** START OF Text extract **
Compare files line by line to see if they are the same, if so output them

问题

How would I go about this, I have files which I have sorted the information in, I want to compare a certain index in that file with an index in another, one problem is that the files are enormously large, millions of lines. I want to compare line by line the files I have, if they match I want to input both those values along with other values using an index method.

=======================

Let me clarify, I want to take say line[x] the x will remain the same as it is formatted uniformly, I want to run line[x] against line[y] in another file, I want to do this to the whole file and output every matching pair to another file. In that other file I also want to be able to include other pieces from the first file which would be like just adding more indexes such as; line[a],line[b],line[c],line[d], and finally line[y] as the match to that information.
** END OF Text extract **
** START OF Extracted data **
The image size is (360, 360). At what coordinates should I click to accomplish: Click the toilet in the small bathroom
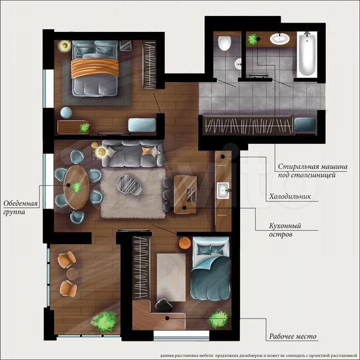click(x=224, y=44)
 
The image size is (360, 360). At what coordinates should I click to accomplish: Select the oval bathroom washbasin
click(x=279, y=39)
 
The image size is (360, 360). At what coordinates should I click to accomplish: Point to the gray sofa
click(x=131, y=154)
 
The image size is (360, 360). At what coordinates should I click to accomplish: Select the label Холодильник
click(x=293, y=197)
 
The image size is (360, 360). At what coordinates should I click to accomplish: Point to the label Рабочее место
click(x=293, y=337)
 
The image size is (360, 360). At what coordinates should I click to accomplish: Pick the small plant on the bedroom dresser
click(x=84, y=127)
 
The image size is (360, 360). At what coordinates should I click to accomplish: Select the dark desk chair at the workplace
click(x=165, y=305)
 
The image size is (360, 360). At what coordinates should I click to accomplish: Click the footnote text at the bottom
click(x=253, y=355)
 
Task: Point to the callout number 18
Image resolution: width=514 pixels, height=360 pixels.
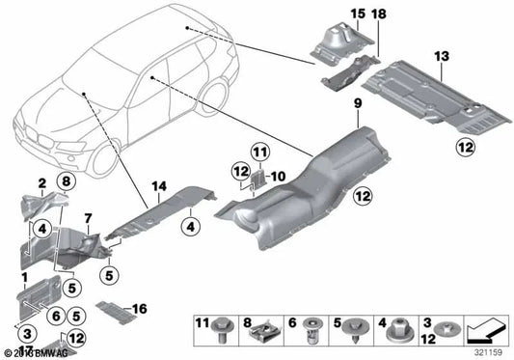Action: (x=377, y=14)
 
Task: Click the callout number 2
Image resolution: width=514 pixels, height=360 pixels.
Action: (x=41, y=182)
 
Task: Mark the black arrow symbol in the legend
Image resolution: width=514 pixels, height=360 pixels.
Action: (x=485, y=329)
** END OF Extracted data **
> **Exercise task 1**:
According to the forum post about comparing files line by line, how large are the files?
> **Exercise task 2**:
Continue the forum post about comparing files line by line, starting after its final sentence.

> **Final answer 1**:
They are enormously large, with millions of lines.

> **Final answer 2**:
Try 3:

I have a file with information in this format:

#x is a line

 x= data,data,data,data,data,data

there is millions of lines of that.

I have another file, same format:

    xis a line
    x= data,data,data,data

I want to use x[#] from first file and x[#] from second file, I want to see if those two values match, if they do I want to output those, along with several other x[#] values from the second file, which are on the same line.

Did that help at all to understand? The format the files are in are like i said:(but there is millions, and I want to find the pairs in the two files because they all should match up)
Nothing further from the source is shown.